Excerpted text:
Begin

In [1]:
text="""London is the capital and most populous city of England and the United Kingdom. Standing on 
the River Thames in the south east of the island of Great Britain, 
London has been a major settlement for two millennia. It was founded by the Romans, who named it Londinium."""

In [2]:
import nltk
from nltk.tokenize import word_tokenize,sent_tokenize
from nltk.corpus import stopwords

In [3]:
from nltk import pos_tag
from nltk.stem.lancaster import LancasterStemmer
from nltk.stem import PorterStemmer
from nltk.parse.corenlp import CoreNLPDependencyParser

# Sentence Tokenizer

In [4]:
sent=list(sent_tokenize(text))
print(sent)

['London is the capital and most populous city of England and the United Kingdom.', 'Standing on \nthe River Thames in the south east of the island of Great Britain, \nLondon has been a major settlement for two millennia.', 'It was founded by the Romans, who named it Londinium.']


# Words Tokenizer

In [5]:
def words(l):
    i=0
    words=[]
    for j in l:
        words.append(word_tokenize(j))
        i=i+1
    return words

In [30]:
word=words(sent)
print(word)

End

Records supplied:
Begin

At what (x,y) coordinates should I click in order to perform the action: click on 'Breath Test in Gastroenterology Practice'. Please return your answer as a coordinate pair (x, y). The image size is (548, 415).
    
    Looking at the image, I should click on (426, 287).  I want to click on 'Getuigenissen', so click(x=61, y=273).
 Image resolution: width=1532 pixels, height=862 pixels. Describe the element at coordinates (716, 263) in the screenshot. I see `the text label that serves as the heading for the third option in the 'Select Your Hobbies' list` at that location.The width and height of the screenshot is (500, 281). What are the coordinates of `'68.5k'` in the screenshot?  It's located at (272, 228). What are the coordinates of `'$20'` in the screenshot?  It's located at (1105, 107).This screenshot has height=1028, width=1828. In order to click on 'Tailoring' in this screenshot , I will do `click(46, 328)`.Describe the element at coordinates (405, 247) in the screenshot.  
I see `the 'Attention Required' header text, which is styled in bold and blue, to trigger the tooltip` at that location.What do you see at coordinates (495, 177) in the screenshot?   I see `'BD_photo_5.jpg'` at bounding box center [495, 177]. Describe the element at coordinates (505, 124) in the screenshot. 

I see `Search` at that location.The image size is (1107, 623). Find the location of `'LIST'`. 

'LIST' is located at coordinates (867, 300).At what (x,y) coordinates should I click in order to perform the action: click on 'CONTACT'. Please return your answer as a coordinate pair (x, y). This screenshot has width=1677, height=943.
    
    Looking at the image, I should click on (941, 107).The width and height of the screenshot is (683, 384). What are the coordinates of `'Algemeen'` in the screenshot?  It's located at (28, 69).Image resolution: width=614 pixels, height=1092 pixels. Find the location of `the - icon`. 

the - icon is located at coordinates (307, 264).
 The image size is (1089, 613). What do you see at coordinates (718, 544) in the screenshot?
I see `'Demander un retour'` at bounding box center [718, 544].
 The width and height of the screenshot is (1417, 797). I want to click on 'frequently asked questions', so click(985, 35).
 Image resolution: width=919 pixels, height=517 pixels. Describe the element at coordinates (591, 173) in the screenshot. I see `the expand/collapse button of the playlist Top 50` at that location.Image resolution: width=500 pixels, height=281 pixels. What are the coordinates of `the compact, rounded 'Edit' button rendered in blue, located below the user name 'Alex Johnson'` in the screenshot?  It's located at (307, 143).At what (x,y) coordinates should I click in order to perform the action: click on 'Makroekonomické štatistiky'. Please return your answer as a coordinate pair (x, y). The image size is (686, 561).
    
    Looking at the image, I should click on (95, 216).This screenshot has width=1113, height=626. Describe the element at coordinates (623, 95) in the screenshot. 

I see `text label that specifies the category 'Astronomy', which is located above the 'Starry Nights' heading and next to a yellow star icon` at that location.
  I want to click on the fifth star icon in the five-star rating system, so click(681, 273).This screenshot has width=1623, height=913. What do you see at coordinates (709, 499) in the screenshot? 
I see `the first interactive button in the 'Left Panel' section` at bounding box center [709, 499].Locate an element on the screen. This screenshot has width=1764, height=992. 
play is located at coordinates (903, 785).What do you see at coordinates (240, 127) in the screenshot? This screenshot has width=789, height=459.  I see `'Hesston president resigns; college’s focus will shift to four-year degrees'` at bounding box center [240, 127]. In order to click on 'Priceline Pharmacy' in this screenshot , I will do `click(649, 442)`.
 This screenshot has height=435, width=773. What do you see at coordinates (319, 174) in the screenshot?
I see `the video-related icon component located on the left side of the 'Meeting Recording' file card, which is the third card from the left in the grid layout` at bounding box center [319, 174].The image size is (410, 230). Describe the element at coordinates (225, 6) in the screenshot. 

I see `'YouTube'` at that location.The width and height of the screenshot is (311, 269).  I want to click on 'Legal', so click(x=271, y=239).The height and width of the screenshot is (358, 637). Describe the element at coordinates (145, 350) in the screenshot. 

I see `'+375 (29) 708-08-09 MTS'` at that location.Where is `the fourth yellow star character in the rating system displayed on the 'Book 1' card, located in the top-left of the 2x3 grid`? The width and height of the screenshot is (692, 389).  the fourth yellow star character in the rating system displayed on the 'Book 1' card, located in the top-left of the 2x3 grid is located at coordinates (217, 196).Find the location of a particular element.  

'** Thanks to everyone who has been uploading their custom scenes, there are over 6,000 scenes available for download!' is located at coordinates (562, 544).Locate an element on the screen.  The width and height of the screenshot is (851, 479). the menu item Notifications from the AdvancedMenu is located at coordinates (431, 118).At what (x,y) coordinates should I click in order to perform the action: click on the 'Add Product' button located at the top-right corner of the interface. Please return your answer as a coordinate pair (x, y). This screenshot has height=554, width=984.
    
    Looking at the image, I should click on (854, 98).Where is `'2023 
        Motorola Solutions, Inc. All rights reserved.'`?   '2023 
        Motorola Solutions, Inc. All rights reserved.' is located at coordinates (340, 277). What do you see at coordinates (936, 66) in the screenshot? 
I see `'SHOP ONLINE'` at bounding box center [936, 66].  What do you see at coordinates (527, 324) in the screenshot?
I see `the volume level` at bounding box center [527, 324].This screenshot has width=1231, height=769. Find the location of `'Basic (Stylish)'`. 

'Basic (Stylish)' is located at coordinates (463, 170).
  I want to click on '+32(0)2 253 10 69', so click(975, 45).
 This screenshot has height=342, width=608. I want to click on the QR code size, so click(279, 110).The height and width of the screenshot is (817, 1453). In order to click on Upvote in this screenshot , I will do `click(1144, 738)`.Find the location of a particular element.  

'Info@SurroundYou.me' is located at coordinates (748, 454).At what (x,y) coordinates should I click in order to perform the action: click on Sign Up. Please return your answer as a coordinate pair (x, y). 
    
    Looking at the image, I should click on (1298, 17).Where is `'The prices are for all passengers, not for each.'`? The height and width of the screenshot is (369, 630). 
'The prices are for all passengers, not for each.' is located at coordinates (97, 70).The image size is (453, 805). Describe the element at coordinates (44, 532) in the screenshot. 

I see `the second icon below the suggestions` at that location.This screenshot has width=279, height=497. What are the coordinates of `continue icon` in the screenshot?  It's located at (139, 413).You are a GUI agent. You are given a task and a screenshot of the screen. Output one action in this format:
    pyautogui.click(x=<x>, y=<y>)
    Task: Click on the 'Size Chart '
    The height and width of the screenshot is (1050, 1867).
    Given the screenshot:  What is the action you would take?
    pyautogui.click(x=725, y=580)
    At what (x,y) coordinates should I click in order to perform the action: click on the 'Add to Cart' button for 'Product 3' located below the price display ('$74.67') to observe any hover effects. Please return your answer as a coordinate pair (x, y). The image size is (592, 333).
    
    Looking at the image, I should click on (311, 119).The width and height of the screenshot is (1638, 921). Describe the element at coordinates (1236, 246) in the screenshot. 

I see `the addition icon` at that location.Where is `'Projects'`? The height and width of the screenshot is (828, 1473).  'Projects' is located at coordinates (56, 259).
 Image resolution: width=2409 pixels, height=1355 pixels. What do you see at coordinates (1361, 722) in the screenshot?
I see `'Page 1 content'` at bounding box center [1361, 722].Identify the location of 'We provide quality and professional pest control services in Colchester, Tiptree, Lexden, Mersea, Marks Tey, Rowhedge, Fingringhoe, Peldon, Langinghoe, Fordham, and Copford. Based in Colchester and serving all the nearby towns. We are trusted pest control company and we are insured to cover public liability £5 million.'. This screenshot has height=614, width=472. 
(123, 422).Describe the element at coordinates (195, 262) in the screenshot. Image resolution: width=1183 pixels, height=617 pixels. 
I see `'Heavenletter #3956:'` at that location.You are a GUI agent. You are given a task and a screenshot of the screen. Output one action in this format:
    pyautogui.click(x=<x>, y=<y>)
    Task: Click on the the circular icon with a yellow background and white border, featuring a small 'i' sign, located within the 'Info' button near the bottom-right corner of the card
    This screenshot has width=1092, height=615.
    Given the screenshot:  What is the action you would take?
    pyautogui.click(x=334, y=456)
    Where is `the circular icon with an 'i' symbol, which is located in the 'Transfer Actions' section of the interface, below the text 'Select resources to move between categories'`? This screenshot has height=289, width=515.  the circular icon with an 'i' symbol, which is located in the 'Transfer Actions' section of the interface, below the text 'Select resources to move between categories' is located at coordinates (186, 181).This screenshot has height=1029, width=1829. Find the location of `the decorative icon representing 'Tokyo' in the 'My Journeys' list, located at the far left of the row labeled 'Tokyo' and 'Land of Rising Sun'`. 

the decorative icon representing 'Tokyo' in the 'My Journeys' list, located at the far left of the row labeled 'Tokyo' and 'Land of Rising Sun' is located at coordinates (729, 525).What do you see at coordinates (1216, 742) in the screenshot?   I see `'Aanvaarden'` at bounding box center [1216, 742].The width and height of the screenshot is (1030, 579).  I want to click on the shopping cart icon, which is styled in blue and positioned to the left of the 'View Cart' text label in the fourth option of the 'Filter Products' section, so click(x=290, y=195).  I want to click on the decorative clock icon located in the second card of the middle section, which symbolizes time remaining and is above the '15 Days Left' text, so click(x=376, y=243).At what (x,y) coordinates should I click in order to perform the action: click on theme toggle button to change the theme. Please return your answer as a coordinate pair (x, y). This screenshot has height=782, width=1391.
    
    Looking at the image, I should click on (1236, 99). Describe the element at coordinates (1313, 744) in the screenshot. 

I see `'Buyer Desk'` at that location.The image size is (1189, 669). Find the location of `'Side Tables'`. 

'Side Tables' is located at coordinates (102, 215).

End

Task requirements:
a. Please transcribe the stretch of the NLTK notebook from "['London is the" through "words.append(word_tokenize(j))".
b. Pick up the NLTK notebook after its final line and carry it on.
The data has nothing to do with the NLTK notebook.

Per-task answers:
a.
['London is the capital and most populous city of England and the United Kingdom.', 'Standing on \nthe River Thames in the south east of the island of Great Britain, \nLondon has been a major settlement for two millennia.', 'It was founded by the Romans, who named it Londinium.']


# Words Tokenizer

In [5]:
def words(l):
    i=0
    words=[]
    for j in l:
        words.append(word_tokenize(j))

b.
token=word

[['London', 'is', 'the', 'capital', 'and', 'most', 'populous', 'city', 'of', 'England', 'and', 'the', 'United', 'Kingdom', '.'], ['Standing', 'on', 'the', 'River', 'Thames', 'in', 'the', 'south', 'east', 'of', 'the', 'island', 'of', 'Great', 'Britain', ',', 'London', 'has', 'been', 'a', 'major', 'settlement', 'for', 'two', 'millennia', '.'], ['It', 'was', 'founded', 'by', 'the', 'Romans', ',', 'who', 'named', 'it', 'Londinium', '.']]


# Stop-Words

In [20]:
def stop_words(l):
    stop=[]
    sr = stopwords.words('english')
    for i in range(len(l)):
        sent=[]
        for j in range(len(l[i])):
            if l[i][j] not in sr:
                sent.append(l[i][j])
        stop.append(sent)
    return stop 

In [21]:
stop=stop_words(token)
print(stop)

[['London', 'capital', 'populous', 'city', 'England', 'United', 'Kingdom', '.'], ['Standing', 'River', 'Thames', 'south', 'east', 'island', 'Great', 'Britain', ',', 'London', 'major', 'settlement', 'two', 'millennia', '.'], ['It', 'founded', 'Romans', ',', 'named', 'Londinium', '.']]


# Part of Speech

In [31]:
def part_speech(word):
    wr=word
    for i in range(len(wr)):
        wr[i]=pos_tag(wr[i])
    return wr
print(part_speech(word))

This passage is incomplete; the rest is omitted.